Once again the International Olympic Committee has had to publicly declare that boxing is still at risk of being expelled from the Olympic Games as soon as 2020.

Ching Kuo Wu has been ousted as AIBA president. But there was widespread concern when Gafur Rakhimov was made interim president. Rakhimov has been sanctioned by the US Treasury department no less. He is running for election to continue as president and AIBA has now revealed that he will stand unopposed. It seems inevitable therefore that he will become president at the AIBA Congress on November 2-3 in Moscow, Russia. Rival candidate Serik Konakbayev, whom England Boxing was backing, appears to have failed to attract enough support in time for the September 23 deadline to run in the election. (It’s understood though that Konakbayev will attempt to appeal this.)

The executive board of the International Olympic Committee made clear its “ongoing extreme concern with the grave situation within the International Boxing Association (AIBA) and its current governance. These include the circumstances of the establishment of the election list and the misleading communication within the AIBA membership regarding the IOC’s position”.

Their statement continued: “Such behaviour is affecting not just the reputation of AIBA and boxing but of sport in general.

“Therefore, the IOC reiterates its clear position that if the governance issues are not properly addressed to the satisfaction of the IOC at the forthcoming AIBA Congress, the existence of boxing on the Olympic programme and even the recognition of AIBA as an International Federation recognised by the IOC are under threat.”

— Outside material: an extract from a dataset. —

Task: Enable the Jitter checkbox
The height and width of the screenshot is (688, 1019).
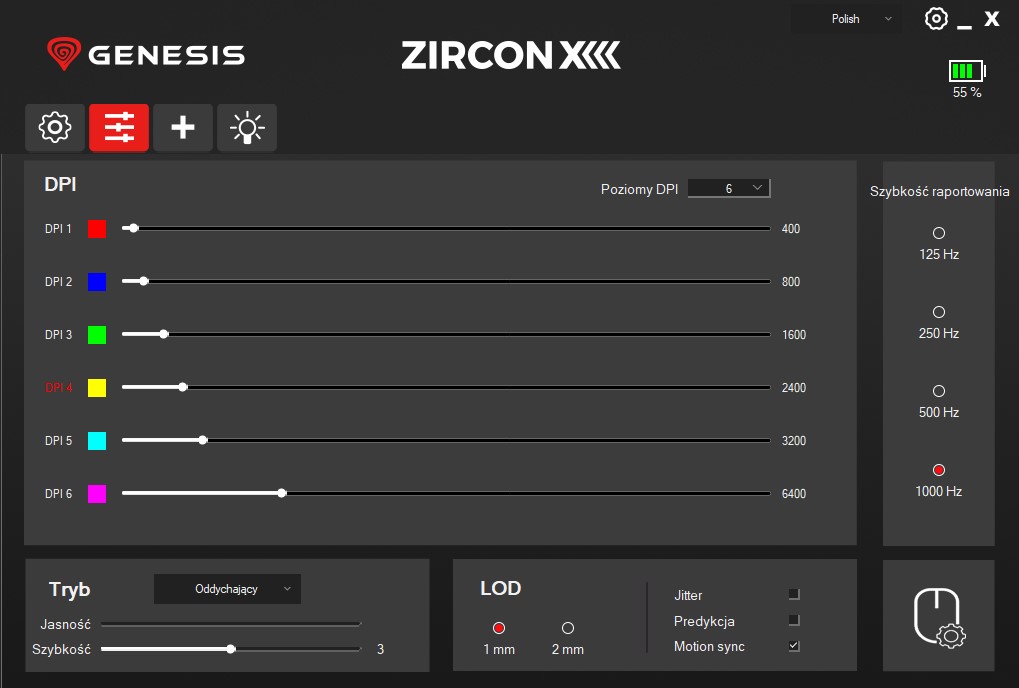Action: (x=794, y=595)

The imminent risk of boxing being thrown out of the Olympics is very real. This would be devastating. Not only is it the pinnacle of amateur boxing and part of the sport’s rich history, it underpins professional boxing that, in many ways, is thriving today. The lucrative sport is undergoing a boom in Britain for instance where so many of the professional stars are Olympic medallists, or Olympians, or enjoyed the support of national Olympic programmes.

Even now it is outrageous that those boxers who committed themselves to the Olympic sport after Rio 2016 have this doubt cast over their careers and their futures. It’s bad enough that two years on the men’s weight divisions for Tokyo 2020 are yet to be confirmed, while the qualification process has not even been announced.

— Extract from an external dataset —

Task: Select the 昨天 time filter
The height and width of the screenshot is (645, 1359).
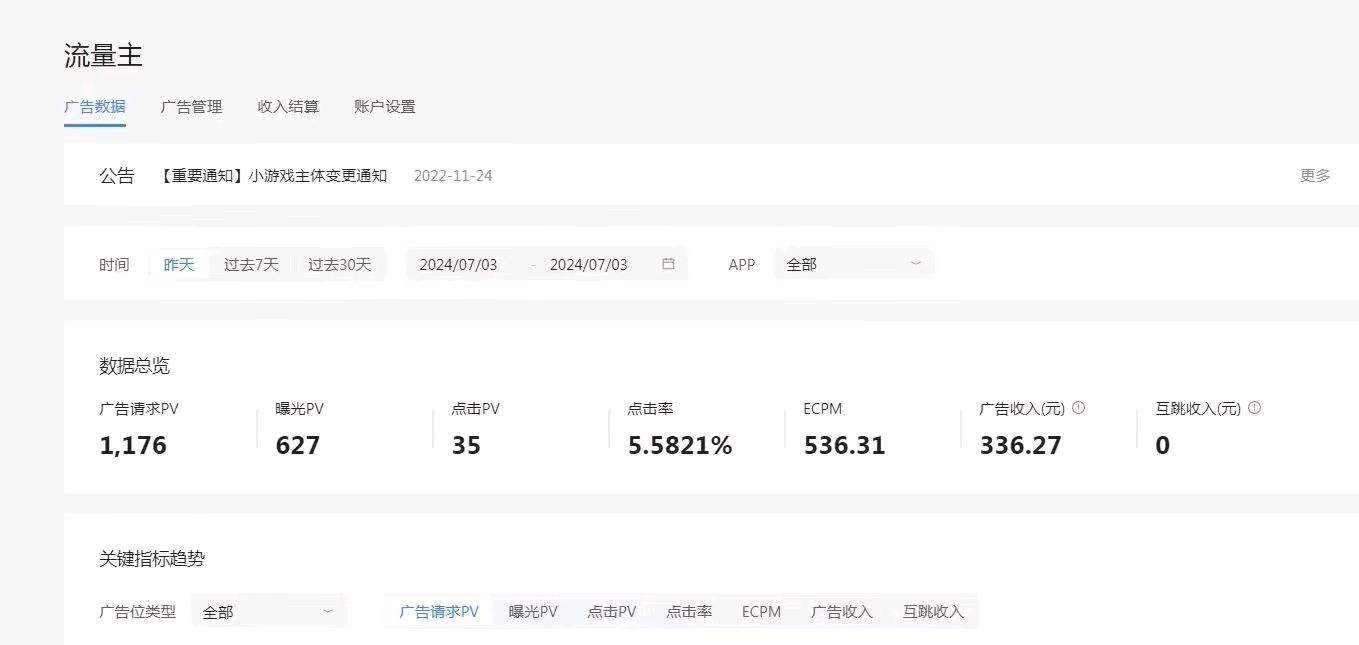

The hope has to be that the IOC won’t punish the boxers. The executive board did add in their statement: “At the same time, we would like to reassure the athletes that the IOC will – as it has always done in such situations and is currently doing at the Youth Olympic Games Buenos Aires 2018 – do its upmost to ensure that the athletes do not have to suffer under these circumstances and that we will protect their Olympic dream.”

Perhaps that indicates that if the IOC refused to recognise AIBA some new alternative body could run boxing at the Olympic Games. But there are no further details on what such an organisation might be.

There has been no sign that the internal strife at AIBA will abate. Their executive committee has decided to ban former president Wu and former executive director Ho Kim for life due to “gross negligence and financial mismanagement”. That will be presented to the Congress in November to ratify. In another vote AIBA executive committee member Franco Falcinelli was suspended. The current AIBA executive director Tom Virgets said, “Now it is up to the national federations to make the final decision, but the Executive Committee needed to act now, especially as this situation has threatened to influence the upcoming election for AIBA leadership positions. The Executive Committee simply felt that enough was enough in terms of misinformation and deceit in a time where everybody in AIBA should be working together for the best of boxing.”

While these disputes rage, the sport as a whole is plunged ever deeper into crisis. We all need worry about what’s best for boxing.